Is marriage a civil contract, a holy sacrament or a covenant? And what is its purpose? Is it a commitment to raise children, a state of companionship or an agreement to share resources?
In the same-sex marriage debate, all of these questions come up. But while Americans are fond of taking sides on issues, we are not so fond of patiently discussing fundamental questions.
We need to have a national conversation about marriage, because as it stands now, the institution is slowly dying.
Several national studies point to the fact that married parents are key to raising children to be physically, emotionally and financially secure.
Yet young couples are increasingly choosing cohabitation over marriage. Today
40 percent of children spend at least part of their childhood in a cohabiting household. Those children are 10 times more likely to suffer physical abuse than children in a married household with biological parents.
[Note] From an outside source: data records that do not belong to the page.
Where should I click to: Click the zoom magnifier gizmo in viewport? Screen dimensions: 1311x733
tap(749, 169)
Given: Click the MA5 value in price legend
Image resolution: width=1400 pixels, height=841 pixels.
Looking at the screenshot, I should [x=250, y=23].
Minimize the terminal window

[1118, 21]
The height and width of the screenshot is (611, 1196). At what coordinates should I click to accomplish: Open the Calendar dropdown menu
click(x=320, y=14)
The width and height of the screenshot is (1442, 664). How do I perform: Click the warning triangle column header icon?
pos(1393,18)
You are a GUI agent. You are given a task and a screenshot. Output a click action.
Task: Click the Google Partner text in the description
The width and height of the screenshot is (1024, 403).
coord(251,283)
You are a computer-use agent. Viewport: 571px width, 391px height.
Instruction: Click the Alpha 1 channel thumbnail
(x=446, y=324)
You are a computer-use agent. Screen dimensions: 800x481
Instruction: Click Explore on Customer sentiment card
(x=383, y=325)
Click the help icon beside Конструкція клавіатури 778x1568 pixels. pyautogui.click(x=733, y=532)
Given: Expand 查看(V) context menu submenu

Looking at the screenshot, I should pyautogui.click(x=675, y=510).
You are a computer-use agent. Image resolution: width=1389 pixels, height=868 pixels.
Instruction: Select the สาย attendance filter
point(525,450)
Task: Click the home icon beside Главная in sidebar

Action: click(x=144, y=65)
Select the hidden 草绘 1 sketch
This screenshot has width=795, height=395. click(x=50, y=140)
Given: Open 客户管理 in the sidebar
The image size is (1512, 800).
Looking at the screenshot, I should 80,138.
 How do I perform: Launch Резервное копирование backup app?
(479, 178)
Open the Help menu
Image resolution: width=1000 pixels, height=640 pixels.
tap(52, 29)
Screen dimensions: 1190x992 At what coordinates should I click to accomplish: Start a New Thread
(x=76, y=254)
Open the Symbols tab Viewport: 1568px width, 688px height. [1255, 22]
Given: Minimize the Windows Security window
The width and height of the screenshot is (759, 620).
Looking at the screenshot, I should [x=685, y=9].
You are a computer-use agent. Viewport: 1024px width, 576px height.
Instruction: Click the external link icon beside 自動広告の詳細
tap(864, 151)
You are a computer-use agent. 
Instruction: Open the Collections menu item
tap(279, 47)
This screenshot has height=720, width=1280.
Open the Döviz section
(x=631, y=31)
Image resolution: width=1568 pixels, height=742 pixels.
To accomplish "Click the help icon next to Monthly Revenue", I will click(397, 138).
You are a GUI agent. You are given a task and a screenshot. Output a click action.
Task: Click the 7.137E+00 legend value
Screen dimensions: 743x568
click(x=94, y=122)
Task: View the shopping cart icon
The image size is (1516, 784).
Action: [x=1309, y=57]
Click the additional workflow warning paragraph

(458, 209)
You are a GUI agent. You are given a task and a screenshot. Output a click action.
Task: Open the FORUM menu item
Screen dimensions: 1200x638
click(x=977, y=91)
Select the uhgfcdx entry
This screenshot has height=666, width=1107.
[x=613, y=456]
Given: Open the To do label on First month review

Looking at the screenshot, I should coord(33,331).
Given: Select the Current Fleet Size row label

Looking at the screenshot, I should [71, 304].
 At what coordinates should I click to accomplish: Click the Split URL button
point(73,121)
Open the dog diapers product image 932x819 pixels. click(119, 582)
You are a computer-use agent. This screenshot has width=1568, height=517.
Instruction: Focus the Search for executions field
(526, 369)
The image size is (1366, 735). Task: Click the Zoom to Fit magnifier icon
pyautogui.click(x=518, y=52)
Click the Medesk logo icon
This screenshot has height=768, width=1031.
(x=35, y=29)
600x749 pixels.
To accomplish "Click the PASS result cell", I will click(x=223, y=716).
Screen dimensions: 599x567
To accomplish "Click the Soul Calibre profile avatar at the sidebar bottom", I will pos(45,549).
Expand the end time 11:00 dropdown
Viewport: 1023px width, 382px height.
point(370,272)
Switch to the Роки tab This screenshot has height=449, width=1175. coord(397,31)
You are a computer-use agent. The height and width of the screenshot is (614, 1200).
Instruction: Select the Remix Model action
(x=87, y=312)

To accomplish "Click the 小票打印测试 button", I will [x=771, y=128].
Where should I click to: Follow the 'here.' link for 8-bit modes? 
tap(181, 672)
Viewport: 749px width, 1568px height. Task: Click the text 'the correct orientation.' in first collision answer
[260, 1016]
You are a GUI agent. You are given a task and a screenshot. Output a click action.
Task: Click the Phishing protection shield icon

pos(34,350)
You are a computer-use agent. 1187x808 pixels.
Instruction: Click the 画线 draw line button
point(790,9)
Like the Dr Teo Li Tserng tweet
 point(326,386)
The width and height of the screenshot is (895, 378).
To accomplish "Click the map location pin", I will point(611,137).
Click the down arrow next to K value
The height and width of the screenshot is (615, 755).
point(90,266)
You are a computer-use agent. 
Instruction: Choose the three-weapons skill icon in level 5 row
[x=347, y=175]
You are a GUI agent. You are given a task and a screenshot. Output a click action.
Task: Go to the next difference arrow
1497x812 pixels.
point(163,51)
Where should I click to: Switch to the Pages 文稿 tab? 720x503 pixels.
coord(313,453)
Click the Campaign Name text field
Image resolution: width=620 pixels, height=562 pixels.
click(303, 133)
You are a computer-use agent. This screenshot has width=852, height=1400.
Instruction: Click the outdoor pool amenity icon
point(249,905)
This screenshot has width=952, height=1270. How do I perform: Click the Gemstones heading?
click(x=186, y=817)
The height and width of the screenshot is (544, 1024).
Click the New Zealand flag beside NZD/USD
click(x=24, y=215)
An even greater concern is that children brought up by married parents are set upon on a path of upward socio-economic mobility, while the children of single and cohabiting parents face a downward future. Studies show this trend is creating two rapidly diverging classes in America — the poor unmarried class and the wealthy married class.
Jack and DeeDee had few financial resources when they got married. But they understood that their wedding wasn’t a performance meant to impress; it was a public ritual of commitment, in which family and friends witnessed and pledged to help them keep their vows. They all knew that marriage is important for families, and that families are the basis of strong communities.